A d20 System Licensed Product.

This publication is designated as Open Game Content and is licensed for public use under the terms of the Open Game License v1.0.

'd20 System' and the 'd20 System' logo are Trademarks owned by Wizards of the Coast and are used according to the terms of the d20 System License version 1.0. A copy of this License can be found at www.wizards.com.

Chapter 2: Character Creation

Step 1: GM Discussion

You and the other players should discuss the nature of the upcoming game with the GM. Before any characters are created, the GM should outline such details as genre, setting, campaign duration, story boundaries, and expected time commitment. As a player, you should listen closely to the GM’s descriptions since it will impact directly on the character you wish to create.
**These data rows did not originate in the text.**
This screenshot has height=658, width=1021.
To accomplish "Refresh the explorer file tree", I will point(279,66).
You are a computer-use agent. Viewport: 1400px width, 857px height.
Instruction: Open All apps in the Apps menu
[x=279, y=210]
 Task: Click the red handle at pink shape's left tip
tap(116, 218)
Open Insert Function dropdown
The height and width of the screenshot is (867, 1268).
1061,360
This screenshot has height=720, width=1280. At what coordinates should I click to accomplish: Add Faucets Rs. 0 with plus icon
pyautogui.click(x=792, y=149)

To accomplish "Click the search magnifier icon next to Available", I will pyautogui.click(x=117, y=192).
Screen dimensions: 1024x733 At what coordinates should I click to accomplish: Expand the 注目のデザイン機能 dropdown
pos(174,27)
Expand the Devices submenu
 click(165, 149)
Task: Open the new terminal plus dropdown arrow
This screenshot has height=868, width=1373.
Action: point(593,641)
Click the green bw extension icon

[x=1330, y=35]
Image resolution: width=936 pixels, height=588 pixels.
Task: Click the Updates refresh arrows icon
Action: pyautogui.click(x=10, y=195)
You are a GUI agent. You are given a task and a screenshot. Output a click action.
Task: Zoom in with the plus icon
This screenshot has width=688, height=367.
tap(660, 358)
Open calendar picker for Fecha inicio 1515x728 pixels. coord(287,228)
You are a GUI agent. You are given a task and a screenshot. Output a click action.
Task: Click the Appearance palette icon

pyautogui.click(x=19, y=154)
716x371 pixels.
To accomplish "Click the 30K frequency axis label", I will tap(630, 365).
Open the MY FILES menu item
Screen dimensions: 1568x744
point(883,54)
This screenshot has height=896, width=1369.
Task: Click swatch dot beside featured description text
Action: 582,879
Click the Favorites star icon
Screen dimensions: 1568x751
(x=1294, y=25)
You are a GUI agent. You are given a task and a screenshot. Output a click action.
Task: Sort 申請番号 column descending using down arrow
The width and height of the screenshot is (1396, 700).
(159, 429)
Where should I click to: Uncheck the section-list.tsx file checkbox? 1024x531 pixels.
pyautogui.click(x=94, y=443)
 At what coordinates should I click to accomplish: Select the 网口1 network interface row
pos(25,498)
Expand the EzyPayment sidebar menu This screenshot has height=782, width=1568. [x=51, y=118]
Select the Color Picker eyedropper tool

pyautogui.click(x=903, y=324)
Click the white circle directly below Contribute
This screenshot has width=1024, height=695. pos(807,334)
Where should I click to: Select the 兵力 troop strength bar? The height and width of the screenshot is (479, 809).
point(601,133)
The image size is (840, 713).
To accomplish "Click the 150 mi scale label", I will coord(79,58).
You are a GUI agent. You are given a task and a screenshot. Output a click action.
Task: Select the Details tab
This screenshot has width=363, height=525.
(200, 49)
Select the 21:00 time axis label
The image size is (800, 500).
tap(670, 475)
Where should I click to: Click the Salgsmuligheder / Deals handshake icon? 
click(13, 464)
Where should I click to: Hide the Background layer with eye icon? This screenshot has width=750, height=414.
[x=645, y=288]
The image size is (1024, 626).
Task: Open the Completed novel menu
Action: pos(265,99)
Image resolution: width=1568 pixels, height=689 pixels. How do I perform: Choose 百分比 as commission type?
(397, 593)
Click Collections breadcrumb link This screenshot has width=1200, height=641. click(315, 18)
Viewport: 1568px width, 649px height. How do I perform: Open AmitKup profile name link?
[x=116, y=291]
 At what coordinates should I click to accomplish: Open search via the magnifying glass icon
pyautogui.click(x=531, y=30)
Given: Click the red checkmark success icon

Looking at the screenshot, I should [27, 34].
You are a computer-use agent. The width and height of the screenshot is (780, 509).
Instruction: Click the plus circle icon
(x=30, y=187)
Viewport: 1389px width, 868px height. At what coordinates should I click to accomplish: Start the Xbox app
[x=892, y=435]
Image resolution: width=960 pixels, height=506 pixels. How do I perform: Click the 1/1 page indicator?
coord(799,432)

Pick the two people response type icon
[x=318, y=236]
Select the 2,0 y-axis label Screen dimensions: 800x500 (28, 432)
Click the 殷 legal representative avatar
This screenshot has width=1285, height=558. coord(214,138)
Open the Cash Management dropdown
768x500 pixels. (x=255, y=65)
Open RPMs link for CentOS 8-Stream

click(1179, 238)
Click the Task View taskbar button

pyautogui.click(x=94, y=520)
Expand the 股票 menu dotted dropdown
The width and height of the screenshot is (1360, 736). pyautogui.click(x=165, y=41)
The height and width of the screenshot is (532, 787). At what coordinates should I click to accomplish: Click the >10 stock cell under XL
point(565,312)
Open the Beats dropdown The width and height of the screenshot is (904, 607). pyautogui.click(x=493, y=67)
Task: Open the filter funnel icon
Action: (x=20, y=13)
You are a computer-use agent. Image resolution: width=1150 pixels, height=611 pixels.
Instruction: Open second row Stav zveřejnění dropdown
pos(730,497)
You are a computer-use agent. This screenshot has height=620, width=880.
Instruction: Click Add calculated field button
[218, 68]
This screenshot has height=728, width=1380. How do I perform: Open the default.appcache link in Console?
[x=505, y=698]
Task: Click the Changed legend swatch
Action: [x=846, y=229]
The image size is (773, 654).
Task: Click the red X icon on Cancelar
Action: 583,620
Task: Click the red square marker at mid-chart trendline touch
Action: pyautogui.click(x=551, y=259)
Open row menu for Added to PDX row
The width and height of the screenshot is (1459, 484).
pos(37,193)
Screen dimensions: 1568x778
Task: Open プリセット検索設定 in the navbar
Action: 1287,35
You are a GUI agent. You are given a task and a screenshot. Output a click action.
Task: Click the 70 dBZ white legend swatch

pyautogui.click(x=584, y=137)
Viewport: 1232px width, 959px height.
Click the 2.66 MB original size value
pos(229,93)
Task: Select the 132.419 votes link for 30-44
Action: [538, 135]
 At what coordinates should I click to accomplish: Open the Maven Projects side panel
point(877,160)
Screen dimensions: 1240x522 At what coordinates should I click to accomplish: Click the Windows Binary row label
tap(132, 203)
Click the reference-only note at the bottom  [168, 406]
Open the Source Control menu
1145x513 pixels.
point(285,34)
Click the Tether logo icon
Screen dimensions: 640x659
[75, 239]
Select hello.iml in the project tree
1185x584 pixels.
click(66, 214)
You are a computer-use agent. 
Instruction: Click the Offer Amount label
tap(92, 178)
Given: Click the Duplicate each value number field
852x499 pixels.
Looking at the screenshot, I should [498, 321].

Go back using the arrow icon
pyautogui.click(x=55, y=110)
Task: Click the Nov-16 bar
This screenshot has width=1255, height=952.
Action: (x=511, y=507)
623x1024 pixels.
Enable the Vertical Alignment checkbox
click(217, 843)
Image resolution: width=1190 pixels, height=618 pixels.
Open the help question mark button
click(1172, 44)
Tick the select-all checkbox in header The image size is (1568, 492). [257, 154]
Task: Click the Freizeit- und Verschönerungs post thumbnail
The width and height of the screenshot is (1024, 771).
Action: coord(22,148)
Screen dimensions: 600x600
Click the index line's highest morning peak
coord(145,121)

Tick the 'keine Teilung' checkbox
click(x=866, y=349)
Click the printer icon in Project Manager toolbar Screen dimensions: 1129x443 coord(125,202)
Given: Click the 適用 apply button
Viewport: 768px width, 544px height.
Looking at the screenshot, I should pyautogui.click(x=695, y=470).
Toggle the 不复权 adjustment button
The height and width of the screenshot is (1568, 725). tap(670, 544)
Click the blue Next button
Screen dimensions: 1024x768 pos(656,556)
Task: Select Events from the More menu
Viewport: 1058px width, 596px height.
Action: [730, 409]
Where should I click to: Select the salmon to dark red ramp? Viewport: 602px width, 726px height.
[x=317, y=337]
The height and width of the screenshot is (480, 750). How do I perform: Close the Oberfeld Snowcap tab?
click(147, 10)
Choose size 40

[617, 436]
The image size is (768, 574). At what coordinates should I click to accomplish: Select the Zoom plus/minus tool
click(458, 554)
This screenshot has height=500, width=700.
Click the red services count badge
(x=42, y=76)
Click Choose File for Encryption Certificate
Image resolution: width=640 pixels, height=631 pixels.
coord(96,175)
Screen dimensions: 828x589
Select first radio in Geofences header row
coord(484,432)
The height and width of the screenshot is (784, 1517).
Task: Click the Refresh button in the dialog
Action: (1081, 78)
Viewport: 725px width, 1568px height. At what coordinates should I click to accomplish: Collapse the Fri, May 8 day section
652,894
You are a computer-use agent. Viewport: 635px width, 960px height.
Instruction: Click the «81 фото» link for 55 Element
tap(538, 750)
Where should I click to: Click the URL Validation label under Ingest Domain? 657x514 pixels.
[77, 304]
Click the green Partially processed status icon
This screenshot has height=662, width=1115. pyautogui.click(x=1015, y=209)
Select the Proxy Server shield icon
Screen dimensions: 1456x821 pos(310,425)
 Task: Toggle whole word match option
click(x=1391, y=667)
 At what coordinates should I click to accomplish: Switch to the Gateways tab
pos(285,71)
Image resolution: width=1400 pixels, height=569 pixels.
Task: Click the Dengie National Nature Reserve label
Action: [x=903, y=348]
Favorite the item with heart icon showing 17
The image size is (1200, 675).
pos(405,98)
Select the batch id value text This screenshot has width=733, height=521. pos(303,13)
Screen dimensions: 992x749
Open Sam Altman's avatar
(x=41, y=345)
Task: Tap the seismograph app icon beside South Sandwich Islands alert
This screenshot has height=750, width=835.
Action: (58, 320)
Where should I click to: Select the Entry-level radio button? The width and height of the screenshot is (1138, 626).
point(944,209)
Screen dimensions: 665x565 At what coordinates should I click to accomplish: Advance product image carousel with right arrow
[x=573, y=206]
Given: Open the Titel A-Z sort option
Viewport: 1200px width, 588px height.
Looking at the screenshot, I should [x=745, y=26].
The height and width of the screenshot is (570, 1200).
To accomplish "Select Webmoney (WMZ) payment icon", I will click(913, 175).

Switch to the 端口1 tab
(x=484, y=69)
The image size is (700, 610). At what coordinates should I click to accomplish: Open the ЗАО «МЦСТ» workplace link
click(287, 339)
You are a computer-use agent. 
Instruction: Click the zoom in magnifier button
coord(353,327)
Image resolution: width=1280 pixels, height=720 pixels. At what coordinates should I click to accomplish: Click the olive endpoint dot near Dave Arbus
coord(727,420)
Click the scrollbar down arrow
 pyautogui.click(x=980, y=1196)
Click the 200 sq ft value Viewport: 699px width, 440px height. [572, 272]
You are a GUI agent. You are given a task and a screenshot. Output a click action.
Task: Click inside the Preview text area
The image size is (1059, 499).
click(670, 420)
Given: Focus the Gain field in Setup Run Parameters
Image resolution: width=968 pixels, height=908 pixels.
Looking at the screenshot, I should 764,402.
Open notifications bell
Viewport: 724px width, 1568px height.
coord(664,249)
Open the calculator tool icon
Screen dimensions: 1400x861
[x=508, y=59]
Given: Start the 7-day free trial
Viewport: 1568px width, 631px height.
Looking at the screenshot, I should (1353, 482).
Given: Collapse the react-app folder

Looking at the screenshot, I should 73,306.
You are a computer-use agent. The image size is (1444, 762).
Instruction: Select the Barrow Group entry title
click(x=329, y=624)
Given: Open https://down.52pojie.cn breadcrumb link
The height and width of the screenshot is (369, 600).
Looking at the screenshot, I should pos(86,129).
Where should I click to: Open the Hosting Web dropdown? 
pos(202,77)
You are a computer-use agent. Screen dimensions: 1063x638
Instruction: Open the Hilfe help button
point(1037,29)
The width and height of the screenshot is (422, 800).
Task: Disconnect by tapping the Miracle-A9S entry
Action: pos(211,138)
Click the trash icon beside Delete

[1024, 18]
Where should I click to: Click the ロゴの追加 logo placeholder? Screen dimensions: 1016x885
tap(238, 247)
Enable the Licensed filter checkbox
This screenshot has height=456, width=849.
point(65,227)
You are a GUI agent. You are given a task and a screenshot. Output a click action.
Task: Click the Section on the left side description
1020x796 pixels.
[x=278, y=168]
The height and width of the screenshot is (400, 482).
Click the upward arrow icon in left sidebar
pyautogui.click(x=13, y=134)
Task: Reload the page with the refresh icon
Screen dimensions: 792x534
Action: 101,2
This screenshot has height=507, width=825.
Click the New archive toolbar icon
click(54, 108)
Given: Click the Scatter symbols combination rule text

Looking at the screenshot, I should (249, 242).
Ask for clarification of any rule modifications the GM plans to use as well as any background restrictions on your character. If you have any game preferences involving issues such as combat intensity, maturity level, or drama versus comedy ratio, let the GM know about them. Help the GM create the game that you all want to play.

Starting Character Level

One of the most important things that the Game Master should discuss with his or her players is the starting character Level. While characters traditionally start at 1st Level in most d20 System games, the GM and players may want to adventure with more experienced — and thus more powerful and capable — characters. Table 2-1 shows the relationship between starting character Level and power level.
Characters that begin higher than 1st Level gain all the benefits and special abilities granted from 1st Level to their current Level and begin the game with an appropriate number of Experience Points (see the PHB for more information on Experience Points). This includes the additional Feats and Ability Score increases presented in Table 5-3: Level-Dependent Benefits.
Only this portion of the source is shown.